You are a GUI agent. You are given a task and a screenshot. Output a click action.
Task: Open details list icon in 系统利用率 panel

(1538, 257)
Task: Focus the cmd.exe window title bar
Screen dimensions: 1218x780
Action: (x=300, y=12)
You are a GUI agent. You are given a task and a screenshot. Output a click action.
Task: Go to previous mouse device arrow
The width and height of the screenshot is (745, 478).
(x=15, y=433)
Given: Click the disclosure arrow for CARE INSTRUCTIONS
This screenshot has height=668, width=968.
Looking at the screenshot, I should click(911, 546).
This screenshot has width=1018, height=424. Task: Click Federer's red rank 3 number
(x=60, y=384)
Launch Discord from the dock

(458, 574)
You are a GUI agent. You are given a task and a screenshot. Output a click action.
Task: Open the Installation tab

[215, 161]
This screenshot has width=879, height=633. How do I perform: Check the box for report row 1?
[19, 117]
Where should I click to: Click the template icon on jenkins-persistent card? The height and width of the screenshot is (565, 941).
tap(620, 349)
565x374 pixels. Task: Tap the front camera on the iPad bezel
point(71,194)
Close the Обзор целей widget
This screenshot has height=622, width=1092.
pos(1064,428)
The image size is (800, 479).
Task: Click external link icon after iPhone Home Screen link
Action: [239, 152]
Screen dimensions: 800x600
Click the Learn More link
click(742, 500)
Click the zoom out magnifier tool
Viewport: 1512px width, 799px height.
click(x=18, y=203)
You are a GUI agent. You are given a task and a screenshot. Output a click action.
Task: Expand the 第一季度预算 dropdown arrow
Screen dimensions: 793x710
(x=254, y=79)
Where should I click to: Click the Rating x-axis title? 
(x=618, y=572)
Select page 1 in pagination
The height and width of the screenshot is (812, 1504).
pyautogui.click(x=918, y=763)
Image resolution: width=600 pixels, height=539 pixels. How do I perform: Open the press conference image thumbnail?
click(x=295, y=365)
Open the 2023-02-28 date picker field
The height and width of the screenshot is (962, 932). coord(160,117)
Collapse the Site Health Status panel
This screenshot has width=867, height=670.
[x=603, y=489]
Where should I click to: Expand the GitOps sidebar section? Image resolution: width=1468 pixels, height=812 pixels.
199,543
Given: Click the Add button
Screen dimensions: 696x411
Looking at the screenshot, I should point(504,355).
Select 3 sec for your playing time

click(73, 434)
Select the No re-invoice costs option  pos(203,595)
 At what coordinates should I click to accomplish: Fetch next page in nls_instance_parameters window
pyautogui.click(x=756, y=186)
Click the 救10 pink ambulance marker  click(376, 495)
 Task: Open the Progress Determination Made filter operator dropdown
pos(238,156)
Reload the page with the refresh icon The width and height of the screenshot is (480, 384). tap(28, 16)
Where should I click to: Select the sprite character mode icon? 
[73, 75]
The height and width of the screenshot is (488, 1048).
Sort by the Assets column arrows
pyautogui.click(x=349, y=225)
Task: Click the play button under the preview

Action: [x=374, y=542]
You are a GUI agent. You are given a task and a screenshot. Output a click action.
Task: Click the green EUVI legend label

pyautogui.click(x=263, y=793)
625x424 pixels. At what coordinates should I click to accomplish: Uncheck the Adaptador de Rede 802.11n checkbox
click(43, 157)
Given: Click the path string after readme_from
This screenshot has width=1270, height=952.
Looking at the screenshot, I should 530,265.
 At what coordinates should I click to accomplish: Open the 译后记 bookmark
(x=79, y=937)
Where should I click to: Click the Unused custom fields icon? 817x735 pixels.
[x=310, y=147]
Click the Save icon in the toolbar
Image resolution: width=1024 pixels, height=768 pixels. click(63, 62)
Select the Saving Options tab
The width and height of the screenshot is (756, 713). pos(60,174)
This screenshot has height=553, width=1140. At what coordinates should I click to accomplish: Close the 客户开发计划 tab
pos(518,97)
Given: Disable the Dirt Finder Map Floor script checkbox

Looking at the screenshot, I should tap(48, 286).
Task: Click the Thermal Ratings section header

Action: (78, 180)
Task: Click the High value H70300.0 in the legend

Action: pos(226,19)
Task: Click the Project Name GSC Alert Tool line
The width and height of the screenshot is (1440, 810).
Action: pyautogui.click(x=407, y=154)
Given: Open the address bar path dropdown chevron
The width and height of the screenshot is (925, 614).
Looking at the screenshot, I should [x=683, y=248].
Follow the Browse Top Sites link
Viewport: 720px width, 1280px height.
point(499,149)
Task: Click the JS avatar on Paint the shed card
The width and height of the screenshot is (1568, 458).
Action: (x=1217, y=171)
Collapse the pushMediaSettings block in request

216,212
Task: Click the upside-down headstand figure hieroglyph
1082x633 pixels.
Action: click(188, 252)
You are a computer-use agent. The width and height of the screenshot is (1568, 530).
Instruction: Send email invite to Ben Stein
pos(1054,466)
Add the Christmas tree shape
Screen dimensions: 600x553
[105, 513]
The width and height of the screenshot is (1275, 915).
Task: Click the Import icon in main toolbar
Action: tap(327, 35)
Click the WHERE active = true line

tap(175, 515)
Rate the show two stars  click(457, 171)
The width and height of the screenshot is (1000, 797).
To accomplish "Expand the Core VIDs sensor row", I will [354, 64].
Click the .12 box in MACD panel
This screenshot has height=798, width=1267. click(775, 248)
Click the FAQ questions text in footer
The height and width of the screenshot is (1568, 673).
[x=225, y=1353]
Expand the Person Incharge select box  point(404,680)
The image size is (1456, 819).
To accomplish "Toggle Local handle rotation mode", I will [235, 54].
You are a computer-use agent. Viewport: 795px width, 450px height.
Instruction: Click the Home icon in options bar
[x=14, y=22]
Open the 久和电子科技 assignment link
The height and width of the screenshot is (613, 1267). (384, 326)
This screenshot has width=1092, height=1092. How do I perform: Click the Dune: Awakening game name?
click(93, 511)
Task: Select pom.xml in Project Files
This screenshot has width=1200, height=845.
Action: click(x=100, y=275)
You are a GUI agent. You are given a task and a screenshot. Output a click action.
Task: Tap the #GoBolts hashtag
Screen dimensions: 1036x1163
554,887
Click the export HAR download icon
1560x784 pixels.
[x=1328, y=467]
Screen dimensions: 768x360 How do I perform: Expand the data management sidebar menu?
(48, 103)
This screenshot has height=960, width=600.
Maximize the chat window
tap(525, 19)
________
**Directions for this task**
Write out the whole listing exactly.

**Exercise response**
You are a GUI agent. You are given a task and a screenshot. Output a click action.
Task: Open details list icon in 系统利用率 panel

(1538, 257)
Task: Focus the cmd.exe window title bar
Screen dimensions: 1218x780
Action: (x=300, y=12)
You are a GUI agent. You are given a task and a screenshot. Output a click action.
Task: Go to previous mouse device arrow
The width and height of the screenshot is (745, 478).
(x=15, y=433)
Given: Click the disclosure arrow for CARE INSTRUCTIONS
This screenshot has height=668, width=968.
Looking at the screenshot, I should click(911, 546).
This screenshot has width=1018, height=424. Task: Click Federer's red rank 3 number
(x=60, y=384)
Launch Discord from the dock

(458, 574)
You are a GUI agent. You are given a task and a screenshot. Output a click action.
Task: Open the Installation tab

[215, 161]
This screenshot has width=879, height=633. How do I perform: Check the box for report row 1?
[19, 117]
Where should I click to: Click the template icon on jenkins-persistent card? The height and width of the screenshot is (565, 941).
tap(620, 349)
565x374 pixels. Task: Tap the front camera on the iPad bezel
point(71,194)
Close the Обзор целей widget
This screenshot has height=622, width=1092.
pos(1064,428)
The image size is (800, 479).
Task: Click external link icon after iPhone Home Screen link
Action: [239, 152]
Screen dimensions: 800x600
Click the Learn More link
click(742, 500)
Click the zoom out magnifier tool
Viewport: 1512px width, 799px height.
click(x=18, y=203)
You are a GUI agent. You are given a task and a screenshot. Output a click action.
Task: Expand the 第一季度预算 dropdown arrow
Screen dimensions: 793x710
(x=254, y=79)
Where should I click to: Click the Rating x-axis title? 
(x=618, y=572)
Select page 1 in pagination
The height and width of the screenshot is (812, 1504).
pyautogui.click(x=918, y=763)
Image resolution: width=600 pixels, height=539 pixels. How do I perform: Open the press conference image thumbnail?
click(x=295, y=365)
Open the 2023-02-28 date picker field
The height and width of the screenshot is (962, 932). coord(160,117)
Collapse the Site Health Status panel
This screenshot has width=867, height=670.
[x=603, y=489]
Where should I click to: Expand the GitOps sidebar section? Image resolution: width=1468 pixels, height=812 pixels.
199,543
Given: Click the Add button
Screen dimensions: 696x411
Looking at the screenshot, I should point(504,355).
Select 3 sec for your playing time

click(73, 434)
Select the No re-invoice costs option  pos(203,595)
 At what coordinates should I click to accomplish: Fetch next page in nls_instance_parameters window
pyautogui.click(x=756, y=186)
Click the 救10 pink ambulance marker  click(376, 495)
 Task: Open the Progress Determination Made filter operator dropdown
pos(238,156)
Reload the page with the refresh icon The width and height of the screenshot is (480, 384). tap(28, 16)
Where should I click to: Select the sprite character mode icon? 
[73, 75]
The height and width of the screenshot is (488, 1048).
Sort by the Assets column arrows
pyautogui.click(x=349, y=225)
Task: Click the play button under the preview

Action: [x=374, y=542]
You are a GUI agent. You are given a task and a screenshot. Output a click action.
Task: Click the green EUVI legend label

pyautogui.click(x=263, y=793)
625x424 pixels. At what coordinates should I click to accomplish: Uncheck the Adaptador de Rede 802.11n checkbox
click(43, 157)
Given: Click the path string after readme_from
This screenshot has width=1270, height=952.
Looking at the screenshot, I should 530,265.
 At what coordinates should I click to accomplish: Open the 译后记 bookmark
(x=79, y=937)
Where should I click to: Click the Unused custom fields icon? 817x735 pixels.
[x=310, y=147]
Click the Save icon in the toolbar
Image resolution: width=1024 pixels, height=768 pixels. click(63, 62)
Select the Saving Options tab
The width and height of the screenshot is (756, 713). pos(60,174)
This screenshot has height=553, width=1140. At what coordinates should I click to accomplish: Close the 客户开发计划 tab
pos(518,97)
Given: Disable the Dirt Finder Map Floor script checkbox

Looking at the screenshot, I should tap(48, 286).
Task: Click the Thermal Ratings section header

Action: (78, 180)
Task: Click the High value H70300.0 in the legend

Action: pos(226,19)
Task: Click the Project Name GSC Alert Tool line
The width and height of the screenshot is (1440, 810).
Action: pyautogui.click(x=407, y=154)
Given: Open the address bar path dropdown chevron
The width and height of the screenshot is (925, 614).
Looking at the screenshot, I should [x=683, y=248].
Follow the Browse Top Sites link
Viewport: 720px width, 1280px height.
point(499,149)
Task: Click the JS avatar on Paint the shed card
The width and height of the screenshot is (1568, 458).
Action: (x=1217, y=171)
Collapse the pushMediaSettings block in request

216,212
Task: Click the upside-down headstand figure hieroglyph
1082x633 pixels.
Action: click(188, 252)
You are a computer-use agent. The width and height of the screenshot is (1568, 530).
Instruction: Send email invite to Ben Stein
pos(1054,466)
Add the Christmas tree shape
Screen dimensions: 600x553
[105, 513]
The width and height of the screenshot is (1275, 915).
Task: Click the Import icon in main toolbar
Action: tap(327, 35)
Click the WHERE active = true line

tap(175, 515)
Rate the show two stars  click(457, 171)
The width and height of the screenshot is (1000, 797).
To accomplish "Expand the Core VIDs sensor row", I will [354, 64].
Click the .12 box in MACD panel
This screenshot has height=798, width=1267. click(775, 248)
Click the FAQ questions text in footer
The height and width of the screenshot is (1568, 673).
[x=225, y=1353]
Expand the Person Incharge select box  point(404,680)
The image size is (1456, 819).
To accomplish "Toggle Local handle rotation mode", I will [235, 54].
You are a computer-use agent. Viewport: 795px width, 450px height.
Instruction: Click the Home icon in options bar
[x=14, y=22]
Open the 久和电子科技 assignment link
The height and width of the screenshot is (613, 1267). (384, 326)
This screenshot has width=1092, height=1092. How do I perform: Click the Dune: Awakening game name?
click(93, 511)
Task: Select pom.xml in Project Files
This screenshot has width=1200, height=845.
Action: click(x=100, y=275)
You are a GUI agent. You are given a task and a screenshot. Output a click action.
Task: Tap the #GoBolts hashtag
Screen dimensions: 1036x1163
554,887
Click the export HAR download icon
1560x784 pixels.
[x=1328, y=467]
Screen dimensions: 768x360 How do I perform: Expand the data management sidebar menu?
(48, 103)
This screenshot has height=960, width=600.
Maximize the chat window
tap(525, 19)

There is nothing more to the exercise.